The top three demands from chief legal officers, according to a 2013 survey by Altman Weil, are “more efficient project management,” “improved budget forecasting,” and “greater cost reduction” — all of which can be controlled by budgeting and project management. General counsel are under more pressure than ever from management to “sell” their budgets, and every budget is being cut in the current economic climate; thus, they have become savvy about strategy, costs, and managing their litigation and outside counsel like any business project.
Yet, if pressure from clients and costs is not enough, perhaps court intervention will motivate law firms. In the United Kingdom, through the Jackson reforms implemented in April 2013, courts intervened in the budgeting process by requiring counsel to submit budgets for approval.

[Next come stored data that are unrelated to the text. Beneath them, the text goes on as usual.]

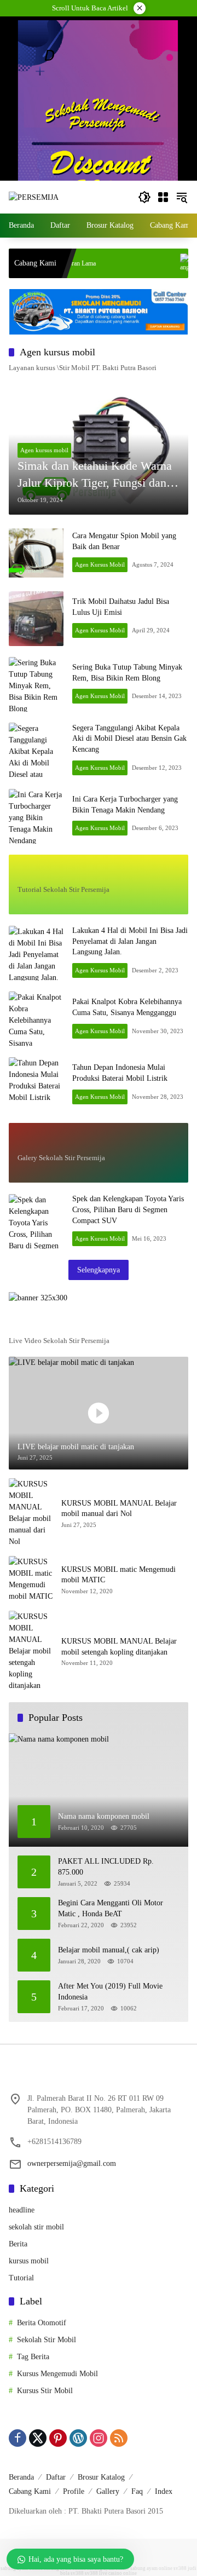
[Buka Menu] (163, 197)
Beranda (21, 2477)
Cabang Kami (30, 2491)
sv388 (180, 2568)
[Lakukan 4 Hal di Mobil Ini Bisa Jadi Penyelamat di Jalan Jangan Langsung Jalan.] (36, 953)
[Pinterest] (58, 2438)
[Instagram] (98, 2438)
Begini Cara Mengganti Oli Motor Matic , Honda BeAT (110, 1908)
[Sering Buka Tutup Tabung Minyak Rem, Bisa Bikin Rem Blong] (36, 684)
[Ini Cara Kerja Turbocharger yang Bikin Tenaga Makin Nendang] (36, 816)
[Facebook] (17, 2438)
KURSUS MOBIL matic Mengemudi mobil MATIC (118, 1574)
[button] (144, 197)
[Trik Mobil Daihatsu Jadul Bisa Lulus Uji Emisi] (36, 618)
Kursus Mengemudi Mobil (57, 2374)
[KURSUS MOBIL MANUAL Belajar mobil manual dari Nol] (31, 1512)
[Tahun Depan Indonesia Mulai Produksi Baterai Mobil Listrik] (36, 1084)
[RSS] (119, 2438)
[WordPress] (78, 2438)
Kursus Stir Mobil (45, 2391)
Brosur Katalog (101, 2477)
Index (163, 2491)
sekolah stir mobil (36, 2227)
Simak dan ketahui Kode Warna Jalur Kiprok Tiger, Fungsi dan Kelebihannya (95, 475)
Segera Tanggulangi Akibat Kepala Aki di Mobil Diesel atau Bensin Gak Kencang (129, 738)
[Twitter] (38, 2438)
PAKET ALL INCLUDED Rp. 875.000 (106, 1866)
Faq (137, 2491)
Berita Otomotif (41, 2323)
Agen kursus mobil (44, 450)
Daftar (56, 2477)
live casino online (118, 2573)
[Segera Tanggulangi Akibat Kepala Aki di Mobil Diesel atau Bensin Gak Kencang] (36, 750)
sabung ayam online (151, 2568)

The Jackson reforms should encourage law firms in the U.S. to manage and budget more effectively before it becomes a government priority.

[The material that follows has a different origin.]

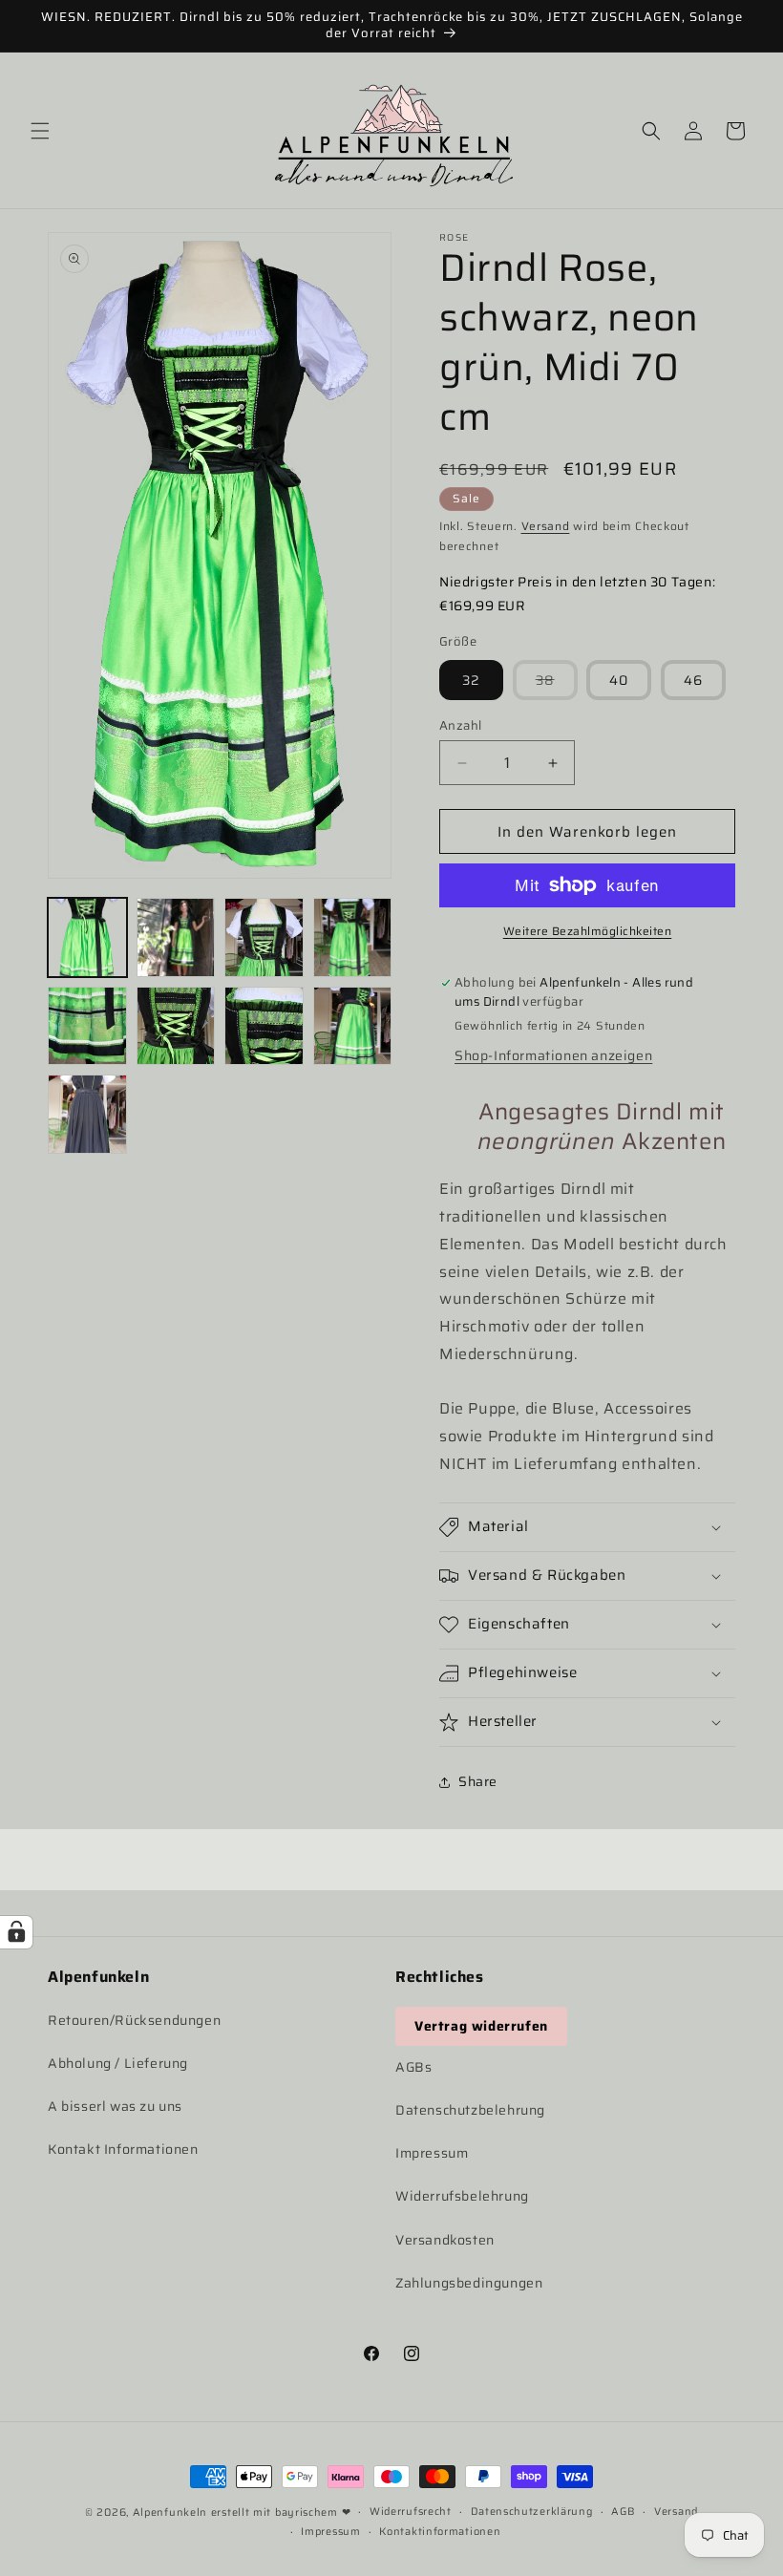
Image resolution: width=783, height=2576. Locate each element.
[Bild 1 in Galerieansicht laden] (87, 937)
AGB (623, 2511)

Risk analysis is a powerful tool that also can be used to increase the efficiency of business litigation. Theoretically, businesses should be able to calculate the point at which it makes economic sense to settle rather than litigate. In analyzing such risk, counsel and the client should analyze the probability of liability, the range of damages and the fees necessary for the desired result. Because no perfect risk assessment model exists, counsel should consider employing a combination of tools, including statistics, intuitive judgment based on experience, and quantitative analysis using decision-tree or simulation-modeling techniques.